# EXERCISE INSTRUCTIONS:
Here the requirement is to repeat every record exactly, in full.

____

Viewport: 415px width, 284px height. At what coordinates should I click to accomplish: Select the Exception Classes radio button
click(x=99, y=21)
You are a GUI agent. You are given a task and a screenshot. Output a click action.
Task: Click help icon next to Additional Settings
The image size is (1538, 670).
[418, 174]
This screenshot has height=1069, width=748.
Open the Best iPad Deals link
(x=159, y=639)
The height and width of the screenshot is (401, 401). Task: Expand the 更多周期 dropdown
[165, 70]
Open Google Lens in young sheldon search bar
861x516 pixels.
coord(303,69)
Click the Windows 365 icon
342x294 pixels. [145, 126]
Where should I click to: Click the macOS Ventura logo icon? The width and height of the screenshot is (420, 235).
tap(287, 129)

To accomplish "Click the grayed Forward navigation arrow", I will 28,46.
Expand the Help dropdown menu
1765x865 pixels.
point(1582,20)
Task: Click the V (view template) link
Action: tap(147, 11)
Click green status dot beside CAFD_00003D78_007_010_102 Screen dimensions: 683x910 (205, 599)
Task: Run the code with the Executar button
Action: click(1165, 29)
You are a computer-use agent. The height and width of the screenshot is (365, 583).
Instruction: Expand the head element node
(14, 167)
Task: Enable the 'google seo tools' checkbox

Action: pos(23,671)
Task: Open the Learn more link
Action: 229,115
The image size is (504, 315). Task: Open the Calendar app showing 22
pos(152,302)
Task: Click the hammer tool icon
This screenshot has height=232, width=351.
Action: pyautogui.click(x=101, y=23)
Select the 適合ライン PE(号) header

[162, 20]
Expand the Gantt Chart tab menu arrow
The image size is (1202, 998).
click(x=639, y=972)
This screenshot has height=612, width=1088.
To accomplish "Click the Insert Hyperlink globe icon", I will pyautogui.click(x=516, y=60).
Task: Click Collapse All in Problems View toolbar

____

# ANSWER SECTION:
Viewport: 415px width, 284px height. At what coordinates should I click to accomplish: Select the Exception Classes radio button
click(x=99, y=21)
You are a GUI agent. You are given a task and a screenshot. Output a click action.
Task: Click help icon next to Additional Settings
The image size is (1538, 670).
[418, 174]
This screenshot has height=1069, width=748.
Open the Best iPad Deals link
(x=159, y=639)
The height and width of the screenshot is (401, 401). Task: Expand the 更多周期 dropdown
[165, 70]
Open Google Lens in young sheldon search bar
861x516 pixels.
coord(303,69)
Click the Windows 365 icon
342x294 pixels. [145, 126]
Where should I click to: Click the macOS Ventura logo icon? The width and height of the screenshot is (420, 235).
tap(287, 129)

To accomplish "Click the grayed Forward navigation arrow", I will 28,46.
Expand the Help dropdown menu
1765x865 pixels.
point(1582,20)
Task: Click the V (view template) link
Action: tap(147, 11)
Click green status dot beside CAFD_00003D78_007_010_102 Screen dimensions: 683x910 (205, 599)
Task: Run the code with the Executar button
Action: click(1165, 29)
You are a computer-use agent. The height and width of the screenshot is (365, 583).
Instruction: Expand the head element node
(14, 167)
Task: Enable the 'google seo tools' checkbox

Action: pos(23,671)
Task: Open the Learn more link
Action: 229,115
The image size is (504, 315). Task: Open the Calendar app showing 22
pos(152,302)
Task: Click the hammer tool icon
This screenshot has height=232, width=351.
Action: pyautogui.click(x=101, y=23)
Select the 適合ライン PE(号) header

[162, 20]
Expand the Gantt Chart tab menu arrow
The image size is (1202, 998).
click(x=639, y=972)
This screenshot has height=612, width=1088.
To accomplish "Click the Insert Hyperlink globe icon", I will pyautogui.click(x=516, y=60).
Task: Click Collapse All in Problems View toolbar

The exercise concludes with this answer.